Why is Asia's Gadget Mountain an Environmental Disaster?
Jan 20 2017
Asia is famously known as the home of innovative technology and new-fangled gadgetry, and it’s no surprise that the continent has the biggest market for electronics. In fact, almost 50% of all sales in the electronics and appliances industry take place there… but this also means the industry generates an incredible amount of waste.
Now, a new study from the United Nations University has highlighted the environmental and health risks posed by the rising amount of e-waste. Over the last five years, the volume of e-waste generated in East Asia has risen by a staggering 63%, holding grave implications for the health of individuals and the planet as a whole.
A colossal amount of e-waste
The study incorporated 12 countries in the East and South East Asia region – Cambodia, China, Hong Kong, Indonesia, Japan, Malaysia, the Philippines, Singapore, South Korea, Taiwan, Thailand and Vietnam – and found that combined, the nations produced 12.3 million tonnes of e-waste between 2010 and 2015. To put that in perspective, it’s roughly two-and-a-half times the weight of the Great Pyramid of Giza in Egypt.
Where has all this waste come from? Well, the study identified four key reasons why the region has devoured so many electronics in the last five years. Firstly, the increased number of gadgets on the market (including Smartphones, tablets, watches, etc.) means that there is much more choice for consumers, while the consumer market itself in Asia is growing thanks to ballooning populations and the rise of the middle class.
What’s more, the fact that new products and updates are coming out all of the time means that old models quickly become obsolete (either due to incompatibility with new systems or just from fashion), generating more waste, while improper e-waste disposal legislation exacerbates matters.
An environmental and health disaster waiting to happen
The waste is normally either incinerated or recycled in a crude manner, both of which contribute to environmental and health concerns on a large scale. Amateur recyclers generally attempt to remove precious metals such as gold, silver, copper and palladium via crude acid baths, which in turn releases a whole host of unwanted pollutants into the atmosphere.
“Open burning and acid bath recycling in the informal sector have serious negative impacts on processers’ occupational health,” explained Shunichi Honda, co-author of the study. “In the absence of protective materials such as gloves, glasses, masks, etc., inhalation of and exposure to hazardous chemicals and substances directly affect workers’ health.”
“Associations have been reported between exposure from improper treatment of e-waste and altered thyroid function, reduced lung function, negative birth outcomes, reduced childhood growth, negative mental health outcomes, impaired cognitive development, cytotoxicity and genotoxicity.”
Tighter legislation needed
At present, only Japan, South Korea and Taiwan have adequate procedures in place for the safe disposal of electronics. Some countries do prohibit the import of e-waste and of second-hand electronics – but not many.
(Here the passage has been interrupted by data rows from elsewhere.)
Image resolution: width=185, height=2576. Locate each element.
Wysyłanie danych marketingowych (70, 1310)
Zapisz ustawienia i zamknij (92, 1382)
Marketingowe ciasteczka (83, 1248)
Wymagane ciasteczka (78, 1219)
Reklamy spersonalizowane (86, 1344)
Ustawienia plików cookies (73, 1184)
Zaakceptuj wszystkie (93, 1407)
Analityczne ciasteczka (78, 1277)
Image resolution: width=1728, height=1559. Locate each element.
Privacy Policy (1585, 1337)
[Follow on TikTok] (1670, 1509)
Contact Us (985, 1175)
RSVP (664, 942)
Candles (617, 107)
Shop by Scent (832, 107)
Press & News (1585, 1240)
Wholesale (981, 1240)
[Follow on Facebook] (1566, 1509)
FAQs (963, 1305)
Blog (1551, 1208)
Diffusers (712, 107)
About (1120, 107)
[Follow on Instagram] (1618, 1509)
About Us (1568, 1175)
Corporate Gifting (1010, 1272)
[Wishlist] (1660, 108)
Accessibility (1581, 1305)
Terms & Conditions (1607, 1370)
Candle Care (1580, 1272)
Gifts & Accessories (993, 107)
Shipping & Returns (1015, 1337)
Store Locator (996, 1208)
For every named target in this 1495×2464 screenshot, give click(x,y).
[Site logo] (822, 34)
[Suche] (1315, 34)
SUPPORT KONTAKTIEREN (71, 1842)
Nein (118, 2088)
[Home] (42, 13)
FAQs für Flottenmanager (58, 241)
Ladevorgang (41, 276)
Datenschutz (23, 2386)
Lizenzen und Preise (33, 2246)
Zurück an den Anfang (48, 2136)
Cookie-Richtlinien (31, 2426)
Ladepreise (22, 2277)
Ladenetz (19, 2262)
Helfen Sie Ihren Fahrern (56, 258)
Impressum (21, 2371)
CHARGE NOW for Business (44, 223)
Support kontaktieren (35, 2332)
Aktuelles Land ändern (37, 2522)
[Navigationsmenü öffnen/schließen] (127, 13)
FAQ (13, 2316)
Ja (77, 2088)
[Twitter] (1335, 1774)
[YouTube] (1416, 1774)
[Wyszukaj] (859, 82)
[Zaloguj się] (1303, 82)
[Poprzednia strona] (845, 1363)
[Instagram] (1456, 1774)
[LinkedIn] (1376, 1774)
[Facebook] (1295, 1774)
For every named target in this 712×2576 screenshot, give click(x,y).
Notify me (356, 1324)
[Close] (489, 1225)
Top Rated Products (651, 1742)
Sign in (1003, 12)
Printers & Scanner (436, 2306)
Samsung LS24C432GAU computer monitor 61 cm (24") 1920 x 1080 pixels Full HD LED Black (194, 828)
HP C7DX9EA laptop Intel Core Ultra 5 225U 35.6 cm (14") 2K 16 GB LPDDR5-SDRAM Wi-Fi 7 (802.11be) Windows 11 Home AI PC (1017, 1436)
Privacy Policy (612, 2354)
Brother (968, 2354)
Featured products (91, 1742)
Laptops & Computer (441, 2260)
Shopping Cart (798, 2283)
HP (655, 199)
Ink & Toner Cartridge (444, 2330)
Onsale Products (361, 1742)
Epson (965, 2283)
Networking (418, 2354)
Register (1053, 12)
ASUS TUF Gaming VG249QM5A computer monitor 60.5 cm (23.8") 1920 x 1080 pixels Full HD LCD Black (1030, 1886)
As such, more comprehensive legislation needs to be introduced, especially in the cases of Cambodia, Indonesia and Thailand, where a framework does not yet exist.
In other industries, such as plastic and rubber, green manufacturing is slowly becoming the norm – of course, the complicated circuitry and advanced technology involved in electronics would make a similar approach nigh-on impossible.
In the face of that, the only responsible course of action is to ensure that e-waste is properly disposed of – and that will only arrive with the appropriate legislation.